_Items from a dataset_
• • •

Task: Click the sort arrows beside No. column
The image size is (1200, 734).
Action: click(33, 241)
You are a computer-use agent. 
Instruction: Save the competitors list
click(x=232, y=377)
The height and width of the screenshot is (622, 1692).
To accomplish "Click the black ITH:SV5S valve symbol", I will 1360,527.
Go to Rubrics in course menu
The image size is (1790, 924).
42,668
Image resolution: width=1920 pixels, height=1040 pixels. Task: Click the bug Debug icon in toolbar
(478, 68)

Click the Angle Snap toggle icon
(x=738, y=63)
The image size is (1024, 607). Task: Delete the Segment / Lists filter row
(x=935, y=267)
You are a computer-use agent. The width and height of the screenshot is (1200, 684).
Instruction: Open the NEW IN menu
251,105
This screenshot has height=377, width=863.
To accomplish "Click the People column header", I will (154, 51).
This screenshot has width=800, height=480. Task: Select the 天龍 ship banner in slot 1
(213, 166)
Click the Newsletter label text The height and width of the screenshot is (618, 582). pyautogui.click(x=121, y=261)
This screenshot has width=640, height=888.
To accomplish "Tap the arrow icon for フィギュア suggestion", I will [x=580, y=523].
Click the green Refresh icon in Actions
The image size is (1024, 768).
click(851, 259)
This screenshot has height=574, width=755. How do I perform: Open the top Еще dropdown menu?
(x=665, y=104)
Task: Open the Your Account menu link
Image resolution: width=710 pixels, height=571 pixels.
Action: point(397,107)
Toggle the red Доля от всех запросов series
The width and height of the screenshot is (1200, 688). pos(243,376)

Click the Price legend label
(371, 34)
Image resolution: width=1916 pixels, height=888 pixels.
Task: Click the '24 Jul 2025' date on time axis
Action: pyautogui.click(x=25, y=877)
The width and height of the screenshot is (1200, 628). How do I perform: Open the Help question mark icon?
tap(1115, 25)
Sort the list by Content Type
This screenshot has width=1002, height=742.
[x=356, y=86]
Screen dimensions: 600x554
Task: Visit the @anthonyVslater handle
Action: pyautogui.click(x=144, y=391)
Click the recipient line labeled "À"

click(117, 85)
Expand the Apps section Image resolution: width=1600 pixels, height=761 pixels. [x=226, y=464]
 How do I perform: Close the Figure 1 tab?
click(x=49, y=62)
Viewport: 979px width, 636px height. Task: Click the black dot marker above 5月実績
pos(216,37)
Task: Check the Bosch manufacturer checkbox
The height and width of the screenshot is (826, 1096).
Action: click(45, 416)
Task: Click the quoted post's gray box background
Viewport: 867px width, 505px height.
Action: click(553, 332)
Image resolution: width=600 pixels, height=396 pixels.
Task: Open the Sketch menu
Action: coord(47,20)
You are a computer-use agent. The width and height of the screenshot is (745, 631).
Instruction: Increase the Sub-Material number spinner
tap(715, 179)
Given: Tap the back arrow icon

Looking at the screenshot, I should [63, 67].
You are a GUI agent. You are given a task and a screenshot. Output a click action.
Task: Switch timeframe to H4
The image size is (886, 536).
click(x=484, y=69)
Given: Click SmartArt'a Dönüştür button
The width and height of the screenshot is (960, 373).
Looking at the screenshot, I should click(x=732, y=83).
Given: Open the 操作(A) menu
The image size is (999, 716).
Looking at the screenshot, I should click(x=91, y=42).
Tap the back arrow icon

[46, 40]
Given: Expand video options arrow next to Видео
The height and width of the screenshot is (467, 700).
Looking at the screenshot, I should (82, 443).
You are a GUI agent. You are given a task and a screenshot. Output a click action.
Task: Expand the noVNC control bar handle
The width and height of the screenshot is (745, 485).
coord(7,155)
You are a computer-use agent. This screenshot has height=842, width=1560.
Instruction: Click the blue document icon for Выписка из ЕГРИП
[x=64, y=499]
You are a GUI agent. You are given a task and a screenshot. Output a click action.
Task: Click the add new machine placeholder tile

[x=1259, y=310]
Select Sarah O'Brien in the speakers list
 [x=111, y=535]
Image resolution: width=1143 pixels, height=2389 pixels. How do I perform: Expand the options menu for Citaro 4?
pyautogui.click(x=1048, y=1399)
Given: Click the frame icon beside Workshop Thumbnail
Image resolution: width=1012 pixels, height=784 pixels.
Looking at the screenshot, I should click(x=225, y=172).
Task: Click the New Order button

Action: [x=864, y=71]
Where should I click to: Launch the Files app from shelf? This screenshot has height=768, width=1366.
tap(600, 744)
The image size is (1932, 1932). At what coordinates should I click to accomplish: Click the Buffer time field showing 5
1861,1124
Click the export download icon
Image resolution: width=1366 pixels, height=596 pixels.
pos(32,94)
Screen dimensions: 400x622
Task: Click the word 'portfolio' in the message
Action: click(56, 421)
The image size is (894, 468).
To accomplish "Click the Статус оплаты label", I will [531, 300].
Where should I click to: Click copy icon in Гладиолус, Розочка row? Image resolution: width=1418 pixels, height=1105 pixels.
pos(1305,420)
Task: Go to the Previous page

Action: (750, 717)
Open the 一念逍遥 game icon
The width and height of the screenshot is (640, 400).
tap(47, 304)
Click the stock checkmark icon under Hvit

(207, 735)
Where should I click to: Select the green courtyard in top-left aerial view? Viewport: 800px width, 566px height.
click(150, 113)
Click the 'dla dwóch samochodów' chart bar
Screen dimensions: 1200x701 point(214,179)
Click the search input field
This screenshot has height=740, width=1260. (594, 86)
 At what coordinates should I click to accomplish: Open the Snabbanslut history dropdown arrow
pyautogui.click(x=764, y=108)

• • •

_Goal of the exercise_
Each of the records is to be repeated word for word.

_Solved exercise_
Task: Click the sort arrows beside No. column
The image size is (1200, 734).
Action: click(33, 241)
You are a computer-use agent. 
Instruction: Save the competitors list
click(x=232, y=377)
The height and width of the screenshot is (622, 1692).
To accomplish "Click the black ITH:SV5S valve symbol", I will 1360,527.
Go to Rubrics in course menu
The image size is (1790, 924).
42,668
Image resolution: width=1920 pixels, height=1040 pixels. Task: Click the bug Debug icon in toolbar
(478, 68)

Click the Angle Snap toggle icon
(x=738, y=63)
The image size is (1024, 607). Task: Delete the Segment / Lists filter row
(x=935, y=267)
You are a computer-use agent. The width and height of the screenshot is (1200, 684).
Instruction: Open the NEW IN menu
251,105
This screenshot has height=377, width=863.
To accomplish "Click the People column header", I will (154, 51).
This screenshot has width=800, height=480. Task: Select the 天龍 ship banner in slot 1
(213, 166)
Click the Newsletter label text The height and width of the screenshot is (618, 582). pyautogui.click(x=121, y=261)
This screenshot has width=640, height=888.
To accomplish "Tap the arrow icon for フィギュア suggestion", I will [x=580, y=523].
Click the green Refresh icon in Actions
The image size is (1024, 768).
click(851, 259)
This screenshot has height=574, width=755. How do I perform: Open the top Еще dropdown menu?
(x=665, y=104)
Task: Open the Your Account menu link
Image resolution: width=710 pixels, height=571 pixels.
Action: point(397,107)
Toggle the red Доля от всех запросов series
The width and height of the screenshot is (1200, 688). pos(243,376)

Click the Price legend label
(371, 34)
Image resolution: width=1916 pixels, height=888 pixels.
Task: Click the '24 Jul 2025' date on time axis
Action: pyautogui.click(x=25, y=877)
The width and height of the screenshot is (1200, 628). How do I perform: Open the Help question mark icon?
tap(1115, 25)
Sort the list by Content Type
This screenshot has width=1002, height=742.
[x=356, y=86]
Screen dimensions: 600x554
Task: Visit the @anthonyVslater handle
Action: pyautogui.click(x=144, y=391)
Click the recipient line labeled "À"

click(117, 85)
Expand the Apps section Image resolution: width=1600 pixels, height=761 pixels. [x=226, y=464]
 How do I perform: Close the Figure 1 tab?
click(x=49, y=62)
Viewport: 979px width, 636px height. Task: Click the black dot marker above 5月実績
pos(216,37)
Task: Check the Bosch manufacturer checkbox
The height and width of the screenshot is (826, 1096).
Action: click(45, 416)
Task: Click the quoted post's gray box background
Viewport: 867px width, 505px height.
Action: click(553, 332)
Image resolution: width=600 pixels, height=396 pixels.
Task: Open the Sketch menu
Action: coord(47,20)
You are a computer-use agent. The width and height of the screenshot is (745, 631).
Instruction: Increase the Sub-Material number spinner
tap(715, 179)
Given: Tap the back arrow icon

Looking at the screenshot, I should [63, 67].
You are a GUI agent. You are given a task and a screenshot. Output a click action.
Task: Switch timeframe to H4
The image size is (886, 536).
click(x=484, y=69)
Given: Click SmartArt'a Dönüştür button
The width and height of the screenshot is (960, 373).
Looking at the screenshot, I should click(x=732, y=83).
Given: Open the 操作(A) menu
The image size is (999, 716).
Looking at the screenshot, I should click(x=91, y=42).
Tap the back arrow icon

[46, 40]
Given: Expand video options arrow next to Видео
The height and width of the screenshot is (467, 700).
Looking at the screenshot, I should (82, 443).
You are a GUI agent. You are given a task and a screenshot. Output a click action.
Task: Expand the noVNC control bar handle
The width and height of the screenshot is (745, 485).
coord(7,155)
You are a computer-use agent. This screenshot has height=842, width=1560.
Instruction: Click the blue document icon for Выписка из ЕГРИП
[x=64, y=499]
You are a GUI agent. You are given a task and a screenshot. Output a click action.
Task: Click the add new machine placeholder tile

[x=1259, y=310]
Select Sarah O'Brien in the speakers list
 [x=111, y=535]
Image resolution: width=1143 pixels, height=2389 pixels. How do I perform: Expand the options menu for Citaro 4?
pyautogui.click(x=1048, y=1399)
Given: Click the frame icon beside Workshop Thumbnail
Image resolution: width=1012 pixels, height=784 pixels.
Looking at the screenshot, I should click(x=225, y=172).
Task: Click the New Order button

Action: [x=864, y=71]
Where should I click to: Launch the Files app from shelf? This screenshot has height=768, width=1366.
tap(600, 744)
The image size is (1932, 1932). At what coordinates should I click to accomplish: Click the Buffer time field showing 5
1861,1124
Click the export download icon
Image resolution: width=1366 pixels, height=596 pixels.
pos(32,94)
Screen dimensions: 400x622
Task: Click the word 'portfolio' in the message
Action: click(56, 421)
The image size is (894, 468).
To accomplish "Click the Статус оплаты label", I will [531, 300].
Where should I click to: Click copy icon in Гладиолус, Розочка row? Image resolution: width=1418 pixels, height=1105 pixels.
pos(1305,420)
Task: Go to the Previous page

Action: (750, 717)
Open the 一念逍遥 game icon
The width and height of the screenshot is (640, 400).
tap(47, 304)
Click the stock checkmark icon under Hvit

(207, 735)
Where should I click to: Select the green courtyard in top-left aerial view? Viewport: 800px width, 566px height.
click(150, 113)
Click the 'dla dwóch samochodów' chart bar
Screen dimensions: 1200x701 point(214,179)
Click the search input field
This screenshot has height=740, width=1260. (594, 86)
 At what coordinates should I click to accomplish: Open the Snabbanslut history dropdown arrow
pyautogui.click(x=764, y=108)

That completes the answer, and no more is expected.